*GOAL OF THE EXERCISE*: Give all the data again exactly.

*DATA PROVIDED*:

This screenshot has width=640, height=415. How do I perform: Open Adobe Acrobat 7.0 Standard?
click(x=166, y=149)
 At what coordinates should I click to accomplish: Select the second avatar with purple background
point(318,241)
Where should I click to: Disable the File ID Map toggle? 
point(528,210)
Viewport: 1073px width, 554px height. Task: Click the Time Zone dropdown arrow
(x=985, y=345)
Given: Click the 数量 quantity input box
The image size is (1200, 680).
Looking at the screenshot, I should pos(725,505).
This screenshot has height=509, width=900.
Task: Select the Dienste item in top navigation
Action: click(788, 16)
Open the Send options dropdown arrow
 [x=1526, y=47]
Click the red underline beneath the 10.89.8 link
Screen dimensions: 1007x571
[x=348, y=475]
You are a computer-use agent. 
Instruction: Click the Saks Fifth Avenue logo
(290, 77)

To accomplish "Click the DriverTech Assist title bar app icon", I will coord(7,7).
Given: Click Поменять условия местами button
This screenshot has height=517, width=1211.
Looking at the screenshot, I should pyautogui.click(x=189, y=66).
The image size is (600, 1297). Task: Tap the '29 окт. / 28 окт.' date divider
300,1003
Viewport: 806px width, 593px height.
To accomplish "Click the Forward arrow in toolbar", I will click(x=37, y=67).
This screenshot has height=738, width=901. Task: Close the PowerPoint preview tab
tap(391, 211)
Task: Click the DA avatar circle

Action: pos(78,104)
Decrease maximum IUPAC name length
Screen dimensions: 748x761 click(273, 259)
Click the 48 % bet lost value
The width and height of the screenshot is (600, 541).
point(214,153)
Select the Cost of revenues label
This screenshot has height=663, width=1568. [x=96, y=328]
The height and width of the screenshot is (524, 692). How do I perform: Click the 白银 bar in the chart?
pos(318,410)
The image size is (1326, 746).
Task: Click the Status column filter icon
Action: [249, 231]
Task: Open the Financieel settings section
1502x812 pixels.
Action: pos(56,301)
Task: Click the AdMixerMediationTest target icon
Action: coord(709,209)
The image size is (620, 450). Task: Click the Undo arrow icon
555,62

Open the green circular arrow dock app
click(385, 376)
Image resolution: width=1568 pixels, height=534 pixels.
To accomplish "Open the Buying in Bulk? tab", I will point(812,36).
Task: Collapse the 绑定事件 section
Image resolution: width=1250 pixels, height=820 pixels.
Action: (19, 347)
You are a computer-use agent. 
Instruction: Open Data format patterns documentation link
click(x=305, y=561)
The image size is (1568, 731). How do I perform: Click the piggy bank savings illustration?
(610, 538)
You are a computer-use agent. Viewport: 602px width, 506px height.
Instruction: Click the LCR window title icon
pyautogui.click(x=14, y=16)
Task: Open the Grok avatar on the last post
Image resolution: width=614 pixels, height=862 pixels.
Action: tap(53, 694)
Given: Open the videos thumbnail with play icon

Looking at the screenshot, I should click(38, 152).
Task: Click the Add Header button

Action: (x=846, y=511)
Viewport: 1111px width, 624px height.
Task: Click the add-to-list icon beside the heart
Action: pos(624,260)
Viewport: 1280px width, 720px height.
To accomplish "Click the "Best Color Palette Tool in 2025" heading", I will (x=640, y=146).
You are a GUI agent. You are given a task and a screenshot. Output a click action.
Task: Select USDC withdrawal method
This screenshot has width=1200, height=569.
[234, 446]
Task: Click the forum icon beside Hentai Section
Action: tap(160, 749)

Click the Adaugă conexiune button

*SOLUTION FOR THIS EXERCISE*:
This screenshot has width=640, height=415. How do I perform: Open Adobe Acrobat 7.0 Standard?
click(x=166, y=149)
 At what coordinates should I click to accomplish: Select the second avatar with purple background
point(318,241)
Where should I click to: Disable the File ID Map toggle? 
point(528,210)
Viewport: 1073px width, 554px height. Task: Click the Time Zone dropdown arrow
(x=985, y=345)
Given: Click the 数量 quantity input box
The image size is (1200, 680).
Looking at the screenshot, I should pos(725,505).
This screenshot has height=509, width=900.
Task: Select the Dienste item in top navigation
Action: click(788, 16)
Open the Send options dropdown arrow
 [x=1526, y=47]
Click the red underline beneath the 10.89.8 link
Screen dimensions: 1007x571
[x=348, y=475]
You are a computer-use agent. 
Instruction: Click the Saks Fifth Avenue logo
(290, 77)

To accomplish "Click the DriverTech Assist title bar app icon", I will coord(7,7).
Given: Click Поменять условия местами button
This screenshot has height=517, width=1211.
Looking at the screenshot, I should pyautogui.click(x=189, y=66).
The image size is (600, 1297). Task: Tap the '29 окт. / 28 окт.' date divider
300,1003
Viewport: 806px width, 593px height.
To accomplish "Click the Forward arrow in toolbar", I will click(x=37, y=67).
This screenshot has height=738, width=901. Task: Close the PowerPoint preview tab
tap(391, 211)
Task: Click the DA avatar circle

Action: pos(78,104)
Decrease maximum IUPAC name length
Screen dimensions: 748x761 click(273, 259)
Click the 48 % bet lost value
The width and height of the screenshot is (600, 541).
point(214,153)
Select the Cost of revenues label
This screenshot has height=663, width=1568. [x=96, y=328]
The height and width of the screenshot is (524, 692). How do I perform: Click the 白银 bar in the chart?
pos(318,410)
The image size is (1326, 746).
Task: Click the Status column filter icon
Action: [249, 231]
Task: Open the Financieel settings section
1502x812 pixels.
Action: pos(56,301)
Task: Click the AdMixerMediationTest target icon
Action: coord(709,209)
The image size is (620, 450). Task: Click the Undo arrow icon
555,62

Open the green circular arrow dock app
click(385, 376)
Image resolution: width=1568 pixels, height=534 pixels.
To accomplish "Open the Buying in Bulk? tab", I will point(812,36).
Task: Collapse the 绑定事件 section
Image resolution: width=1250 pixels, height=820 pixels.
Action: (19, 347)
You are a computer-use agent. 
Instruction: Open Data format patterns documentation link
click(x=305, y=561)
The image size is (1568, 731). How do I perform: Click the piggy bank savings illustration?
(610, 538)
You are a computer-use agent. Viewport: 602px width, 506px height.
Instruction: Click the LCR window title icon
pyautogui.click(x=14, y=16)
Task: Open the Grok avatar on the last post
Image resolution: width=614 pixels, height=862 pixels.
Action: tap(53, 694)
Given: Open the videos thumbnail with play icon

Looking at the screenshot, I should click(38, 152).
Task: Click the Add Header button

Action: (x=846, y=511)
Viewport: 1111px width, 624px height.
Task: Click the add-to-list icon beside the heart
Action: pos(624,260)
Viewport: 1280px width, 720px height.
To accomplish "Click the "Best Color Palette Tool in 2025" heading", I will (x=640, y=146).
You are a GUI agent. You are given a task and a screenshot. Output a click action.
Task: Select USDC withdrawal method
This screenshot has width=1200, height=569.
[234, 446]
Task: Click the forum icon beside Hentai Section
Action: tap(160, 749)

Click the Adaugă conexiune button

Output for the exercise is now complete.